Most Hawthorn Suites offer amenities such as meeting rooms, exercise facilities, swimming pools, and a free hot buffet breakfast and dinner. It competes with Hilton's Homewood Suites, Hyatt's Hyatt House, Marriott's Residence Inn, and InterContinental's Staybridge Suites in the upper moderate to low upscale segment of the extended-stay market. Since Hawthorn is not an entirely exclusive extended-stay brand, however, it may also compete with Marriott's SpringHill Suites and Comfort Suites in the non-extended-stay, all-suite segment of the market. As of December 31, 2018, it has 110 properties with 10,633 rooms.

==History==
The chain was founded in 1983 in Austin, Texas by Hawthorn Property Group, a real estate company based in Chicago, Illinois.
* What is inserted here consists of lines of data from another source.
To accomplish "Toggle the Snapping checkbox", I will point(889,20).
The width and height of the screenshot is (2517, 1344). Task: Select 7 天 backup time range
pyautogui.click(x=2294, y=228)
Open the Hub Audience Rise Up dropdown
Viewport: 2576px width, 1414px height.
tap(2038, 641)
The chain's first properties were in and around Austin, with two of them having been acquired from the Austin-based Brookhollow chain in 1985. It was acquired in 1986 by the Pritzker family, owners of Hyatt at the time. The brand grew from 10 hotels to 17 during the Pritzkers' ownership. In 1996 the Pritzkers signed an agreement with US Franchise Systems, Inc. granting all franchising rights for Hawthorn Suites to USFS. In early 1998 USFS purchased Hawthorn completely from the Pritzker family and continued to grow the brand at a rapid pace, reaching over 100 hotels. In November 2000 Hawthorn Suites' parent company, US Franchise Systems, was purchased by business interests of the Pritzker family. On July 21, 2008, Wyndham Hotels and Resorts purchased US Franchise Systems, Inc., owner of the Microtel Inns and Hawthorn Suites brands for $150 million. US Franchise Systems had previously sold the America's Best Inn (formerly Best Inns) chain to the Country Hearth Inns chain to brothers Mike and R. C. Patel (since renamed America's Best Franchising Inc.) in 2005.

As of September 2009, there are approximately 80 Hawthorn Suites locations and the brand continues to expand both around the country and worldwide.